Man in hardhat stands at an outdoor podium decorated with balloons.
Dayton Independent Schools Superintendent Jay Brewer welcomes crowd to groundbreaking of Project One. The project will include a sports complex and outdoor space. Photo by Robin Gee | LINK nky contributor

Dayton Independent Schools celebrated the groundbreaking on Monday of what has come to be known as Project One. The $14 million project is an effort to create a sports complex and learning space that will unite the district’s high school and elementary schools into one unified campus.

Superintendent Jay Brewer called the project “Dayton’s Field of Dreams.”

With all of Dayton’s 850-plus students from preschool through high school out of class for the event, it felt more like a pep rally than a groundbreaking. A sea of students in Greendevil green shirts greeted government and school officials, alumni, community leaders and construction representatives at the now-open field between Dayton High School and Gil Lynn Park.

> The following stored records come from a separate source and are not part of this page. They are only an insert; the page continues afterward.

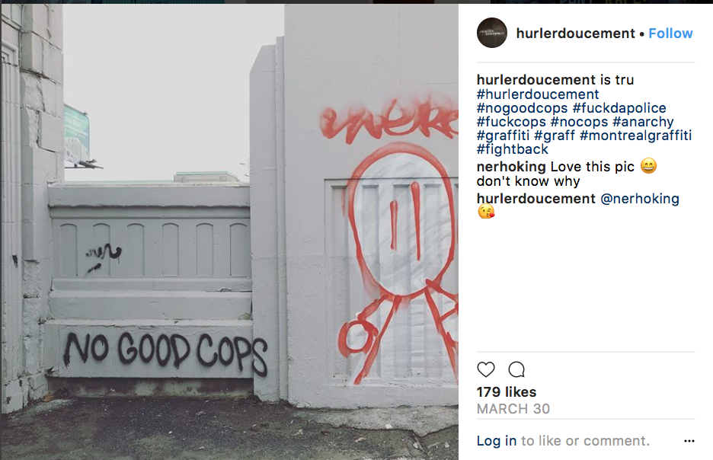Open the #graff hashtag
This screenshot has height=460, width=713.
(x=555, y=136)
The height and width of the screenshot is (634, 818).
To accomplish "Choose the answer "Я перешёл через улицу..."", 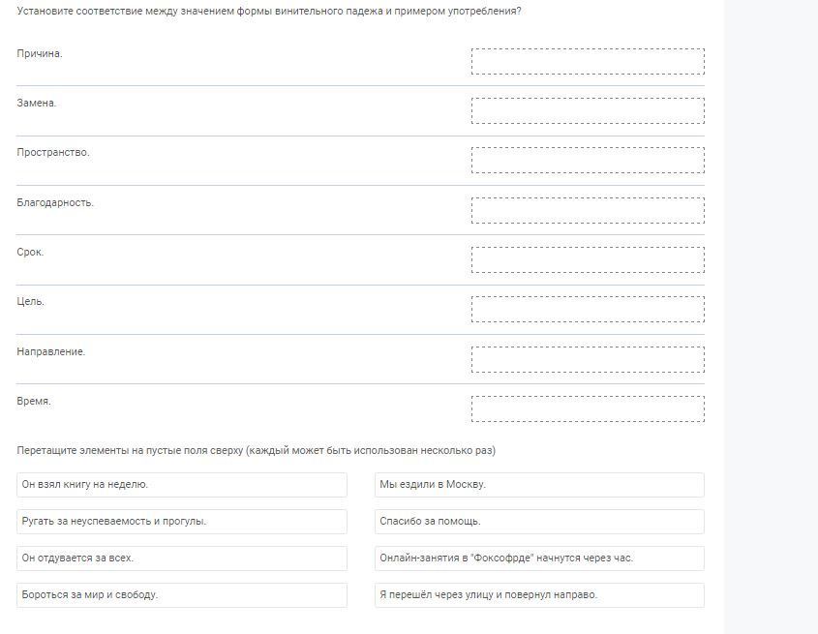I will point(539,594).
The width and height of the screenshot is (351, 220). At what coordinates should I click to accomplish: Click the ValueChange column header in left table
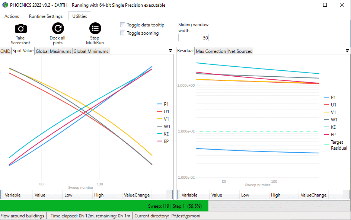pos(137,195)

On hand were representatives from the project’s architect, Robert Ehmet Hays and Associates and from Graybach LLC, the construction company. Both companies are based in Cincinnati.

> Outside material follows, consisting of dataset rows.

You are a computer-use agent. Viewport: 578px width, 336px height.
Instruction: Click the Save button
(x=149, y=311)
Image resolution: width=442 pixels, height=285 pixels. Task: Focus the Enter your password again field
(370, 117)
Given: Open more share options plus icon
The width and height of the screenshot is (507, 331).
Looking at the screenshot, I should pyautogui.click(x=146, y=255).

Building ‘nice things’ for Dayton students

Brewer opened with a story from his second year as the head of the district in 2014. He said he was seated in the bleachers at Highlands High School in Fort Thomas next to Dayton varsity basketball player Reba Sanders. He said she looked out at the facility and asked him, “Why can’t we have nice things like this?”

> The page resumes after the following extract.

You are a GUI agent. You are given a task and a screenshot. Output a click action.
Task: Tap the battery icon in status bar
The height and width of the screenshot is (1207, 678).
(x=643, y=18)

“What a great question. And I really didn’t have a great answer. All I could tell her was I was working on it,” he said. “Well, let me tell you that one question on that one day lit a fire in me, and we got to work.”

He outlined the many improvements since Sanders first asked her question, including major interior renovations at both the elementary school and the high school.

“We’re on the road, Greendevils, to having nice things,” he told the crowd. “The elusive piece for us was finding a way to complete the vision of former superintendent Jack Moreland more than 40 years ago — to create one campus for Dayton Independent Schools, a vision to bring the football and soccer field onto this campus between the two buildings. This would require us to purchase all the property between the two schools. It would also require us to demolish all this property and then start building our ‘Field of Dreams.’ Many people thought this impossible and out of reach.”

Over the years, the district purchased houses and other buildings on the lot, he said. The last piece of the puzzle was the 2023 purchase and demolition of the industrial building known as the API building. API stands for Advertiser Printers Inc., the last long-term tenant who vacated the building in 2019.

Realizing a long-held vision

Moreland told the crowd it wasn’t the first time the district had turned what seemed like an impossible vision into a reality. He said when he was superintendent in 1979, the district set about on an ambitious task to raise the funds for a new high school. School leaders convinced the then state of Kentucky’s School Building Authority to provide additional funding and permission to build. This led to a $3.9 million project to construct the nearly 80,000-square-foot high school building.

“It’s been an exciting trip for me,” he said. “It’s finally something that’s coming to fruition in my lifetime. Not many people can say their dreams came together in their lifetime.”

The groundbreaking itself included two rounds. In the first, a student representative from each grade in the school system took the first shovel of dirt. They were followed by school officials, city and state leaders, community leaders and the construction project team with another round of shoveling.

Student athletes stationed strategically around the perimeter of the field unveiled a series of banners along the fence showing renderings of the project.

Project One is anticipated to be completed in 2025.